昭和の風林史(昭和四七年十二月二日掲載分)

小豆だろうが ええじゃないか

なんで高いのか―などと考えているようでは駄目で一緒に酔わなければ…というムード。

「寒波来る山脈玻璃の如く澄む 吐天」

人形町の商店街は、もう注連飾(しめかざり)が張られ、門松も立っている。そして十二月の声を聞くと急に寒波が吹きさらし、誰も彼もが持ち合わせている悩みごと、頭痛(いた)が、きわだって大きくなるようだ。

相場のほうは、株式市場の〝狂った動き〟が商品市場に感染した感が強い。卸し売り物価も高騰だし、ゴルフの会員権も暴騰。暴騰は、どこへ行っても話題であるし、そういう時に理くつではない、小豆相場だって一万一千円だし一万二千円だ―と、当たるべからざる勢い。まさに気炎万丈の年の暮れである。

小豆市場に再び仕手がかった動きが見られる。計と市場を蹂躙(じゅうりん)した板崎兵団は、査察など、ものかわと、小豆市場に機甲師団を投入、場面はにわかに緊張した。

理くつではないという。それじゃなんだ?

買うものがないから買う。高いから買う。買うから高い。世は挙げてインフレだ。

人々が狂っている時に狂わない人は、狂った群集から見れば、狂った人間ということになる。

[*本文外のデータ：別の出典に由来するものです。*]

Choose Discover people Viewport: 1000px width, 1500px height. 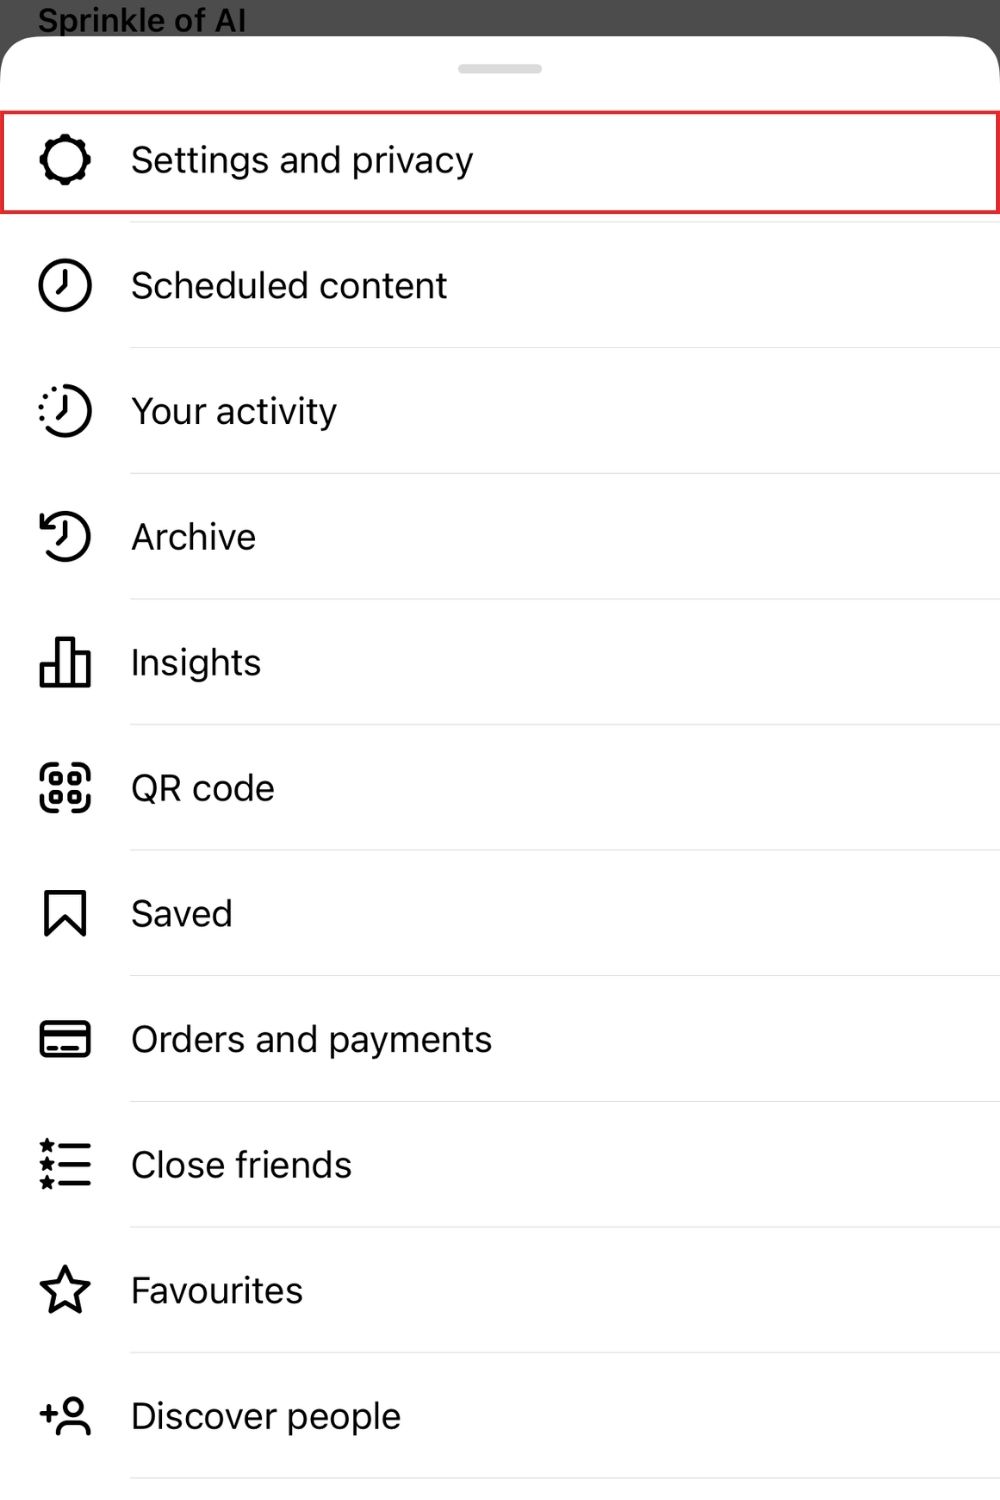coord(266,1416)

文政十三年十月から始まった「おかげ参り」は、その末期においては熱狂的な「おかげ踊り」に転化した。慶応三年の「ええじゃないか」はこの「おかげ踊り」の発展したものである。

「ええじゃないか、ええじゃないか、なんでもええじゃないか」と繰り返しながら熱狂的に民衆が踊る。片寄ったエネルギーが爆発するのである。

今の小豆相場も〝ええじゃないか、ええじゃないか、なんでもええじゃないか〟。小豆もええじゃないか、安いじゃないか―で買われているように見受けられる。

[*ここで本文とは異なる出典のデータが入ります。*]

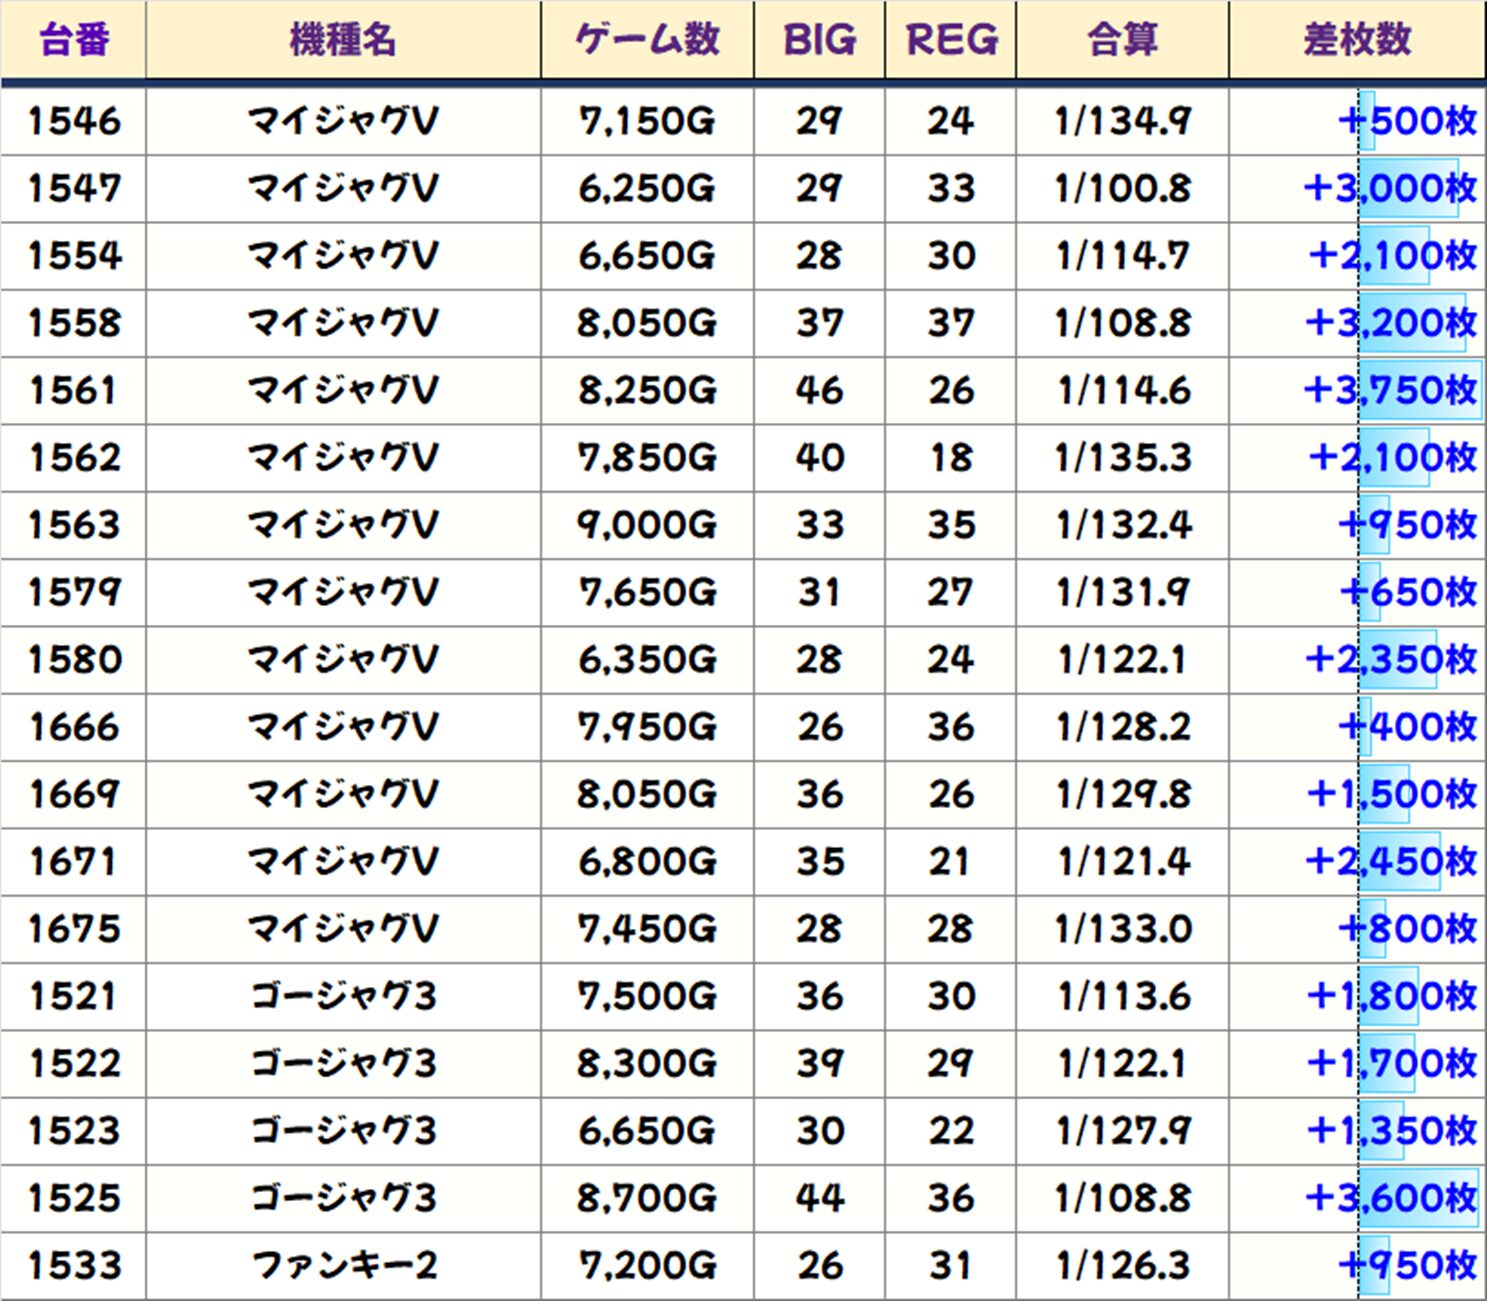Select machine number 1521 cell

[74, 996]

一ツの世相であろうか。群集心理である。そこには豊作数字も輸入も実需不振も問題ではない。これも相場である。

エネルギーが燃え尽きるまでは、なに人たりとも逆らえない。忘年会で酒がまわり乱(らん)に入ってしまうと、あるピークに達するまでは騒ぎが収まらないようなものである。

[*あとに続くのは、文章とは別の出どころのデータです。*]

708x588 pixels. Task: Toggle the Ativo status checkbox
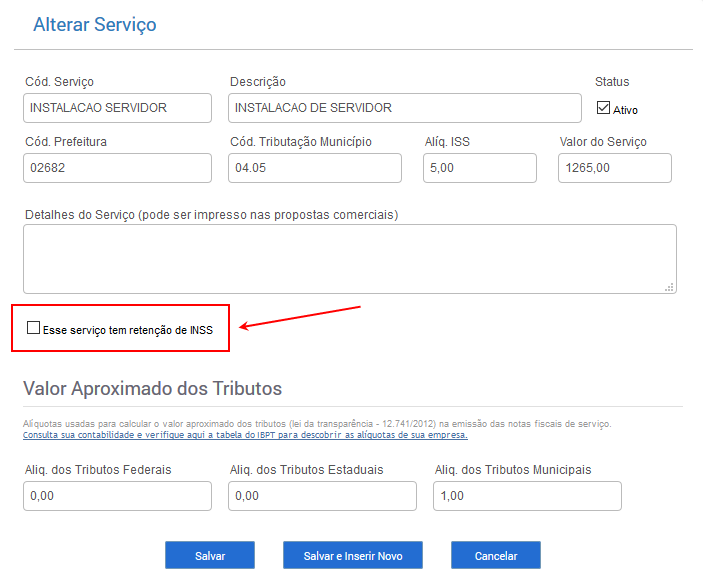click(603, 108)
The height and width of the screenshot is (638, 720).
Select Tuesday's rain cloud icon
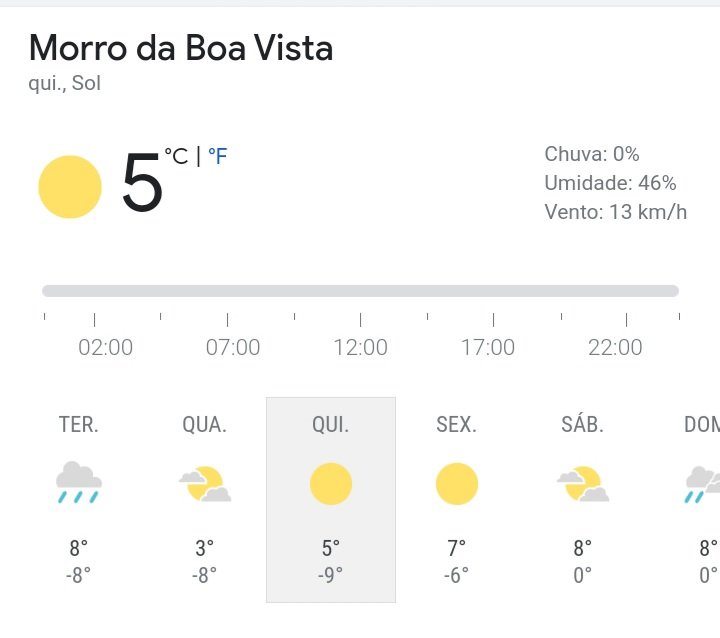click(x=79, y=483)
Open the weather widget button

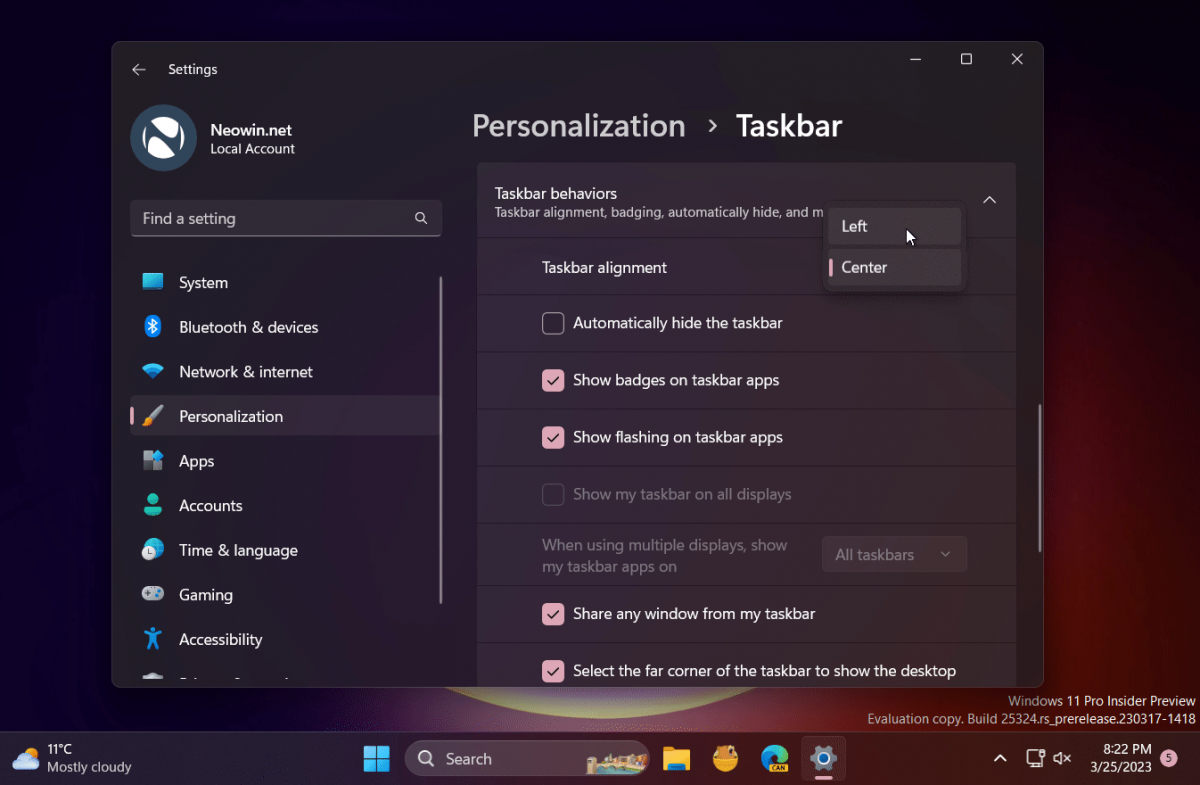[72, 759]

ならばこの小豆を一緒になって強気するのも自由であろう。相場は熱狂してするものではないが、熱狂した人を冷静に眺めている人もないではない。

●編集部注
迷いの門から正信まではほんの一瞬(ひととき)。

行間を読むと、既に悟りの境地に入っている。

これが後年「風林火山は曲がっている時の方が面白い」と言わしめた、一つの芸の到達点なのか。